This project is simple genome de Novo assembler based on de Brujin Graphs aproach.
- Numpy >=1.21.1
- Numba >= 0.54.0
To run genome assembler type:
$ python assembly.py reads.fasta output.fasta
In this section, we will provide a detailed explanation of how the algorithm works.
Before constructing the graph, the reads are corrected using a histogram-based approach. The corrected reads are then used to construct a de Bruijn graph with an initial value of k.
The first step in graph transformation is the replacement of unbranched paths with singular vertices. This operation, known as graph compression, helps simplify the graph structure. Following the compression, all tips (short paths with weak coverage branching from the main path of the graph) are removed. After this step, the graph is compressed once again.

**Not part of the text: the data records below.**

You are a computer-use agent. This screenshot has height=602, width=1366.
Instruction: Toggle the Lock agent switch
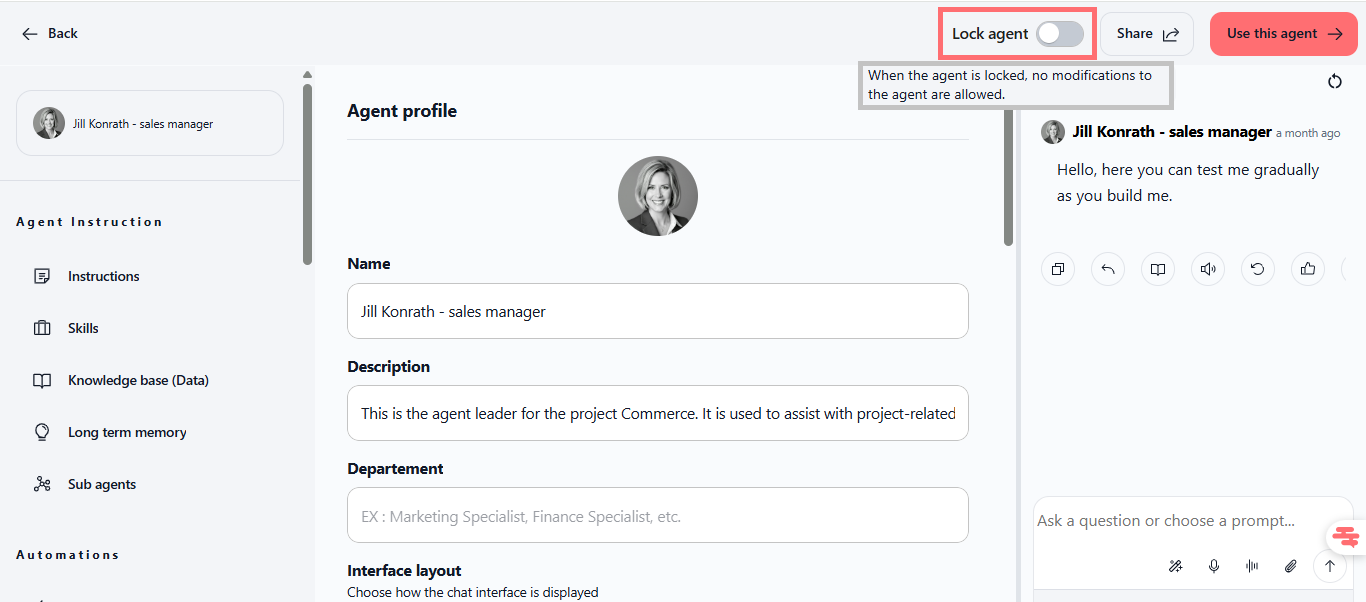click(x=1059, y=34)
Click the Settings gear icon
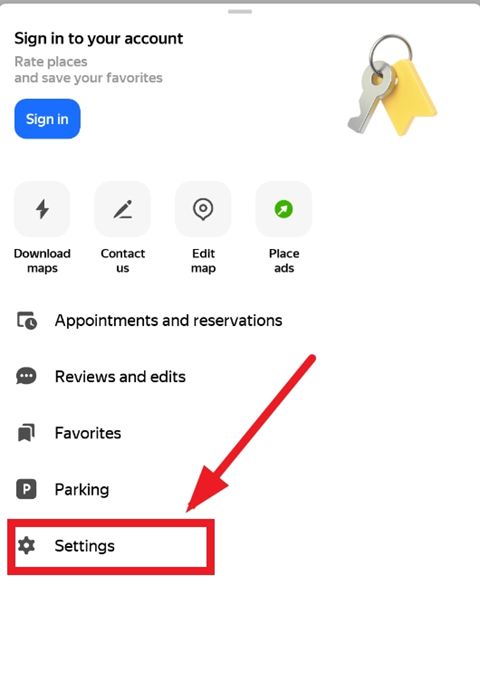 tap(26, 546)
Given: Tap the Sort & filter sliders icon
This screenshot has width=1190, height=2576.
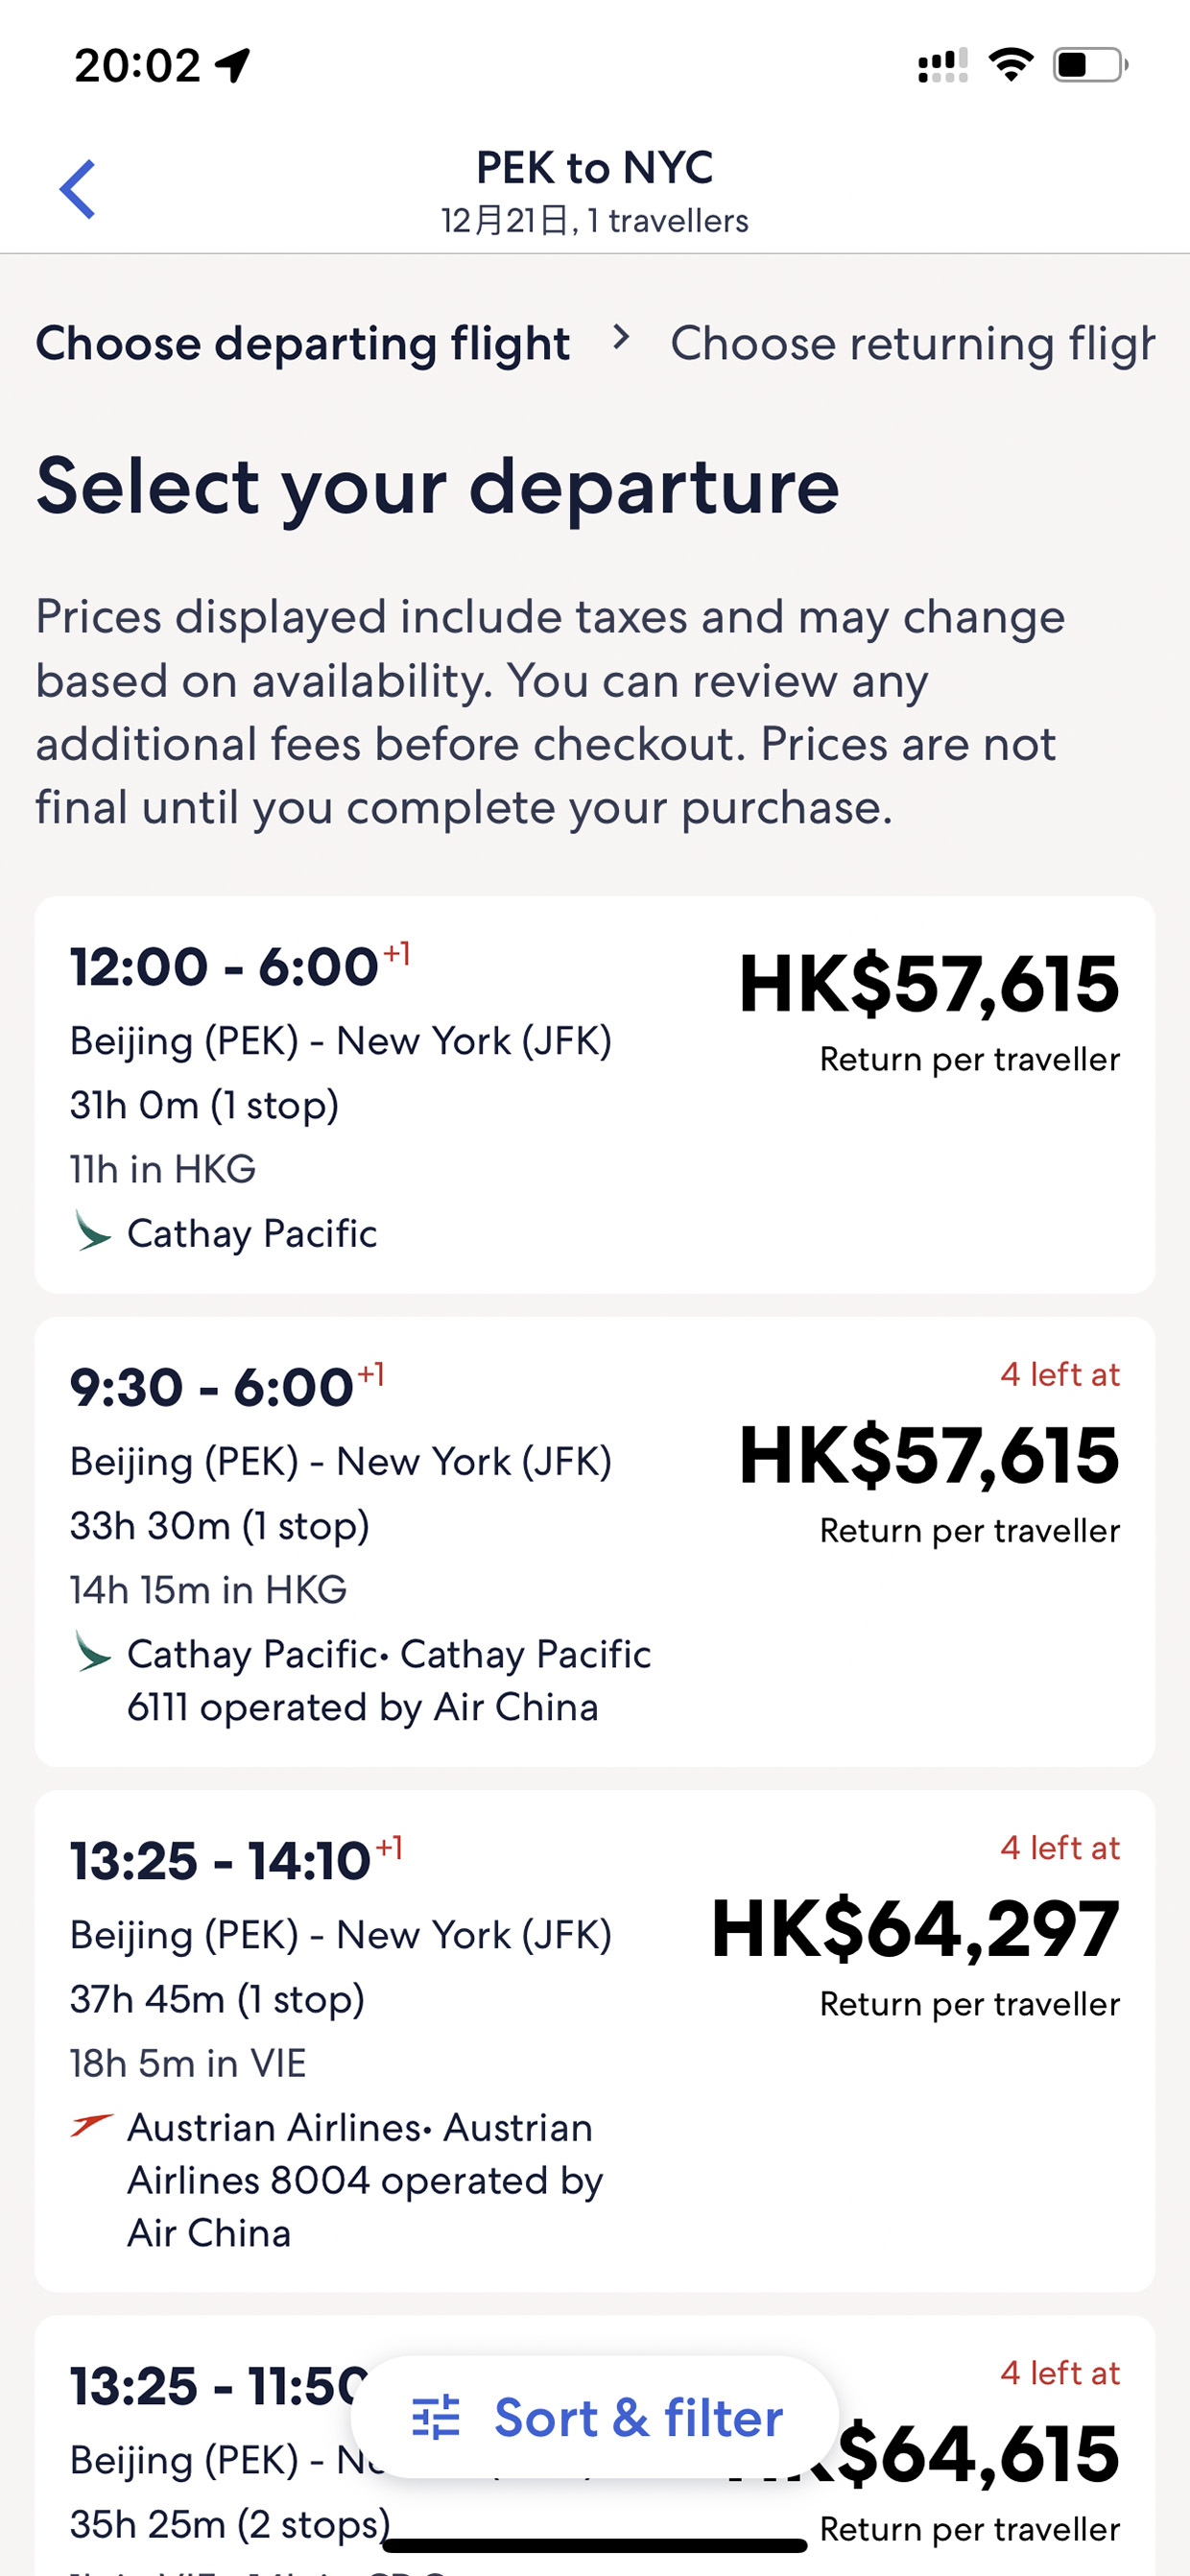Looking at the screenshot, I should pyautogui.click(x=436, y=2418).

The next step involves identifying bubble structures within the graph. Bubble structures are fragments of paths with the same starting and ending node, and no other common vertices between them. A BFS-based search algorithm is employed to find these bubble structures.
Similarity between two branches of a bubble is calculated using the Needelman-Wunsch algorithm. If the similarity is high enough, the branch with weaker coverage is removed. After this pruning operation, all tips are once again removed, and the graph is compressed.
Labels of vertices with a length greater than the input read size are appended to the corrected reads list. A new iteration then begins, this time without histogram correction but with a higher value of k. The process of graph construction, compression, tip removal, bubble detection, similarity calculation, and pruning is repeated in each iteration.
After the last iteration, the labels of vertices are returned as scaffolds. If there are too many scaffolds, a greedy heuristic is used to find paths with higher coverage, which are then utilized as scaffolds.